Cyber Incident Victim: UAB Medicine
Date:
Aug 2019
Location:
United States of America
Summary
A phishing attack compromised a medical center's payroll department after employees provided credentials to fraudulent emails impersonating an executive, enabling unauthorized access to employee email accounts containing protected health information. Although the attackers failed to divert payroll payments, they exposed sensitive patient data including names, birth dates, diagnoses, treatment details, and some Social Security numbers for nearly 20,000 individuals. The organization notified affected patients, enhanced employee cybersecurity training, and implemented multifactor authentication for email accounts to mitigate future risks.
| CIA Posture | Motives | Tactics, Techniques & Procedures |
|---|---|---|
| Available to members | 1 motive | 2 techniques |
| Threat Actors | Type | Location |
|---|---|---|
| 0 actors | Available to members | Available to members |
Description
On August 7, 2019, attackers initiated a phishing campaign against UAB Medicine by sending fraudulent emails to employees impersonating an executive. These emails solicited participation in a fabricated survey that requested recipients to submit their usernames and passwords. Several employees complied, enabling unauthorized access to their email accounts. The compromised credentials allowed attackers to infiltrate the organization’s payroll system, where they attempted to reroute employee direct deposits to attacker-controlled bank accounts. While these payment diversion efforts were unsuccessful, the breach exposed the contents of multiple employee email accounts. A subsequent investigation revealed these accounts contained protected health information (PHI) for 19,557 patients, including names, birth dates, medical record numbers, dates and locations of service, diagnosis details, and treatment information. A limited subset of 19 individuals also had Social Security numbers exposed. No other systems or databases beyond the targeted email accounts and payroll platform were accessed during the incident.

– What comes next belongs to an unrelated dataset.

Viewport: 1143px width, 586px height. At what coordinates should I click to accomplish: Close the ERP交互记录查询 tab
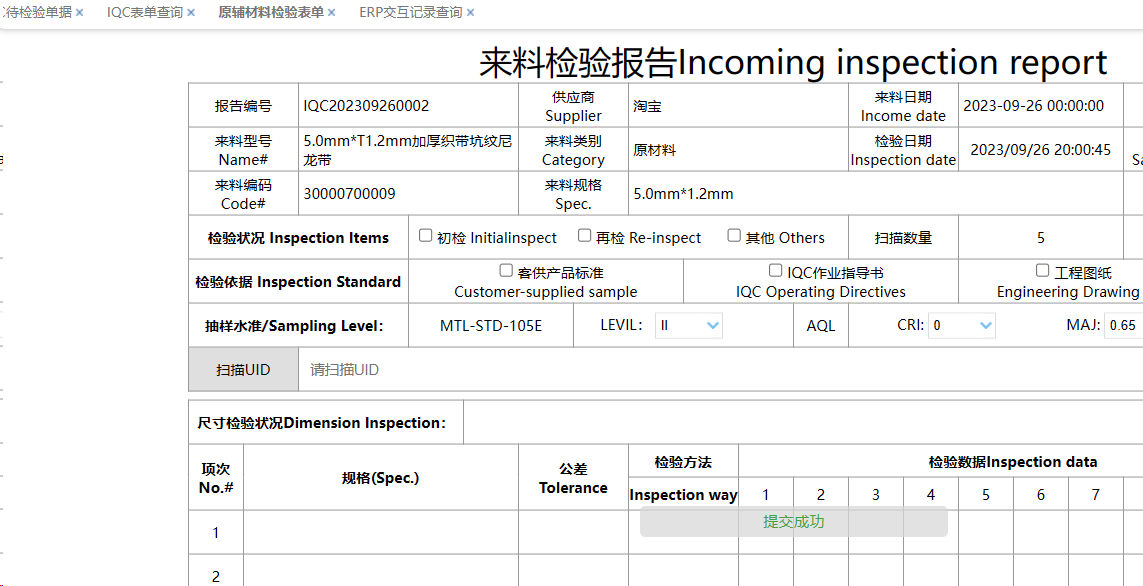[x=470, y=13]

UAB Medicine confirmed the breach’s scope through forensic analysis and began notifying all affected patients by October 2019. Specific guidance was provided to monitor credit reports and insurance statements for fraudulent activity, with additional direct notifications sent to patients whose Social Security numbers were compromised. In response to the attack, the institution reinforced existing cybersecurity protocols by expanding mandatory employee training programs focused on phishing recognition and email security best practices. Multifactor authentication (MFA) was implemented across all employee email accounts as an additional security layer. Organizational statements emphasized continuous commitment to patient data protection and ongoing efforts to prevent similar incidents, though no technical details regarding detection methods or containment timelines were disclosed publicly. The breach exclusively impacted data residing within individual email accounts, with no evidence of systemic electronic health record (EHR) or clinical database infiltration.